TASK INSTRUCTIONS: Please copy out the listing below word for word, leaving out the pictures.

DATA FOR THIS TASK:
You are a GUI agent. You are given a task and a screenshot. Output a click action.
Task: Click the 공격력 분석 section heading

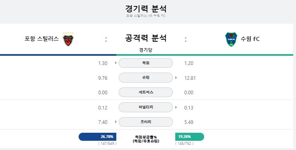pyautogui.click(x=146, y=38)
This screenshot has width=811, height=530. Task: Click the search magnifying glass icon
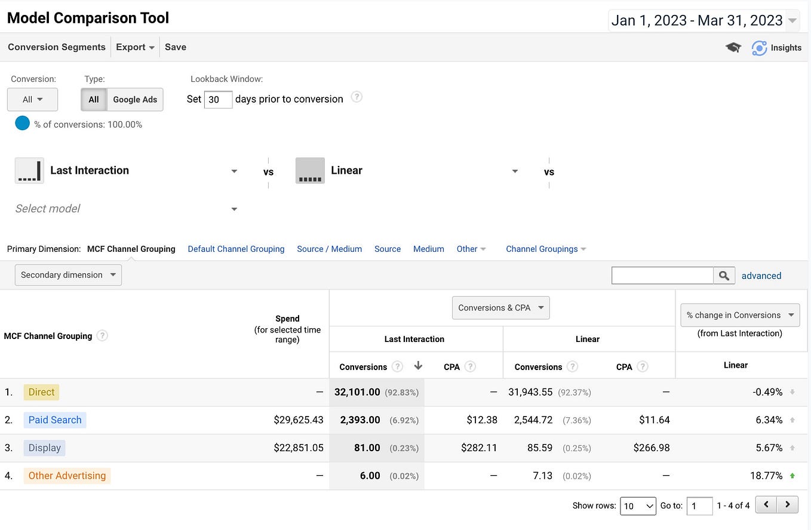(724, 275)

SOLUTION FOR THIS EXERCISE:
You are a GUI agent. You are given a task and a screenshot. Output a click action.
Task: Click the 공격력 분석 section heading

pyautogui.click(x=146, y=38)
This screenshot has width=811, height=530. Task: Click the search magnifying glass icon
(724, 275)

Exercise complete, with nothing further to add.